Build a normalized EBITDA schedule with every add-back documented: owner W-2 above a market-rate manager salary, personal expenses, one-time items, and non-recurring costs. Undocumented add-backs get cut.
Address your owner-operator dependency before going to market — this is the most common reason Montessori School businesses receive offers at the low end of the 2x–5.5x range. Buyers identify it in diligence and reprice accordingly.

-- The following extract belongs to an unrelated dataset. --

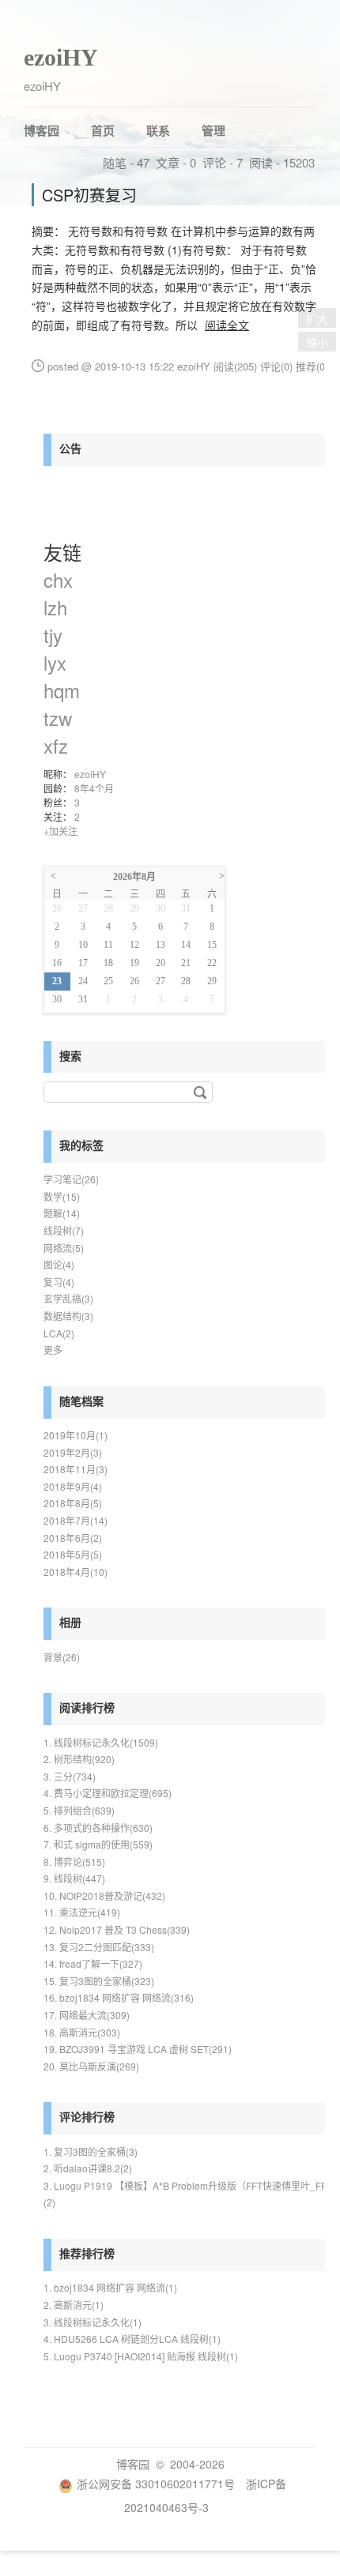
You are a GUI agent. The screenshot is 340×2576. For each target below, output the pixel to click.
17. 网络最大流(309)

Quantify and document your ams or ami accreditation with supporting records: contracts, renewal histories, and client revenue breakdowns. This is the primary evidence for commanding a premium multiple — have it ready before the first buyer call.
For Buyers: Validate the Asking Multiple
Request trailing 12-month and 3-year P&L with bank statement backup before making an offer. If a Montessori School seller cannot produce reconciled financials, that signals what the full diligence process will look like.
Verify the ams or ami accreditation claims independently — pull contract copies, renewal documentation, and client-level revenue data. This is the primary driver of whether this Montessori School is worth 5.5x or 2x.
Assess owner-operator dependency directly: ask which revenue or client relationships depend on the current owner personally, and what the transition plan is. An exit-ready seller has already worked through this.
Model your SBA debt service against verified EBITDA before signing the LOI. At current rates, a $1M SBA 7(a) loan runs approximately $13,000/month over 10 years — the business needs at least 1.25x debt service coverage after a market-rate manager salary.
Most accredited Montessori schools with stable enrollment sell at 3.5x–5.5x adjusted EBITDA. Accreditation status, occupancy rates, staff independence, and lease security are the primary multiple drivers.
Buyers add back the owner's above-market salary, personal expenses run through the business, and one-time costs to normalize earnings. A market-rate director salary — typically $70K–$100K — is then reapplied.
Yes. Montessori schools are SBA 7(a) eligible. Buyers typically inject 10–20% equity with the remainder financed over 10 years. Lenders scrutinize enrollment trends, lease terms, and licensing compliance closely.
Both accreditations command premium multiples over non-accredited schools. AMI is considered more rigorous internationally, but AMS is more common in U.S. transactions. Either meaningfully supports higher buyer confidence and valuation.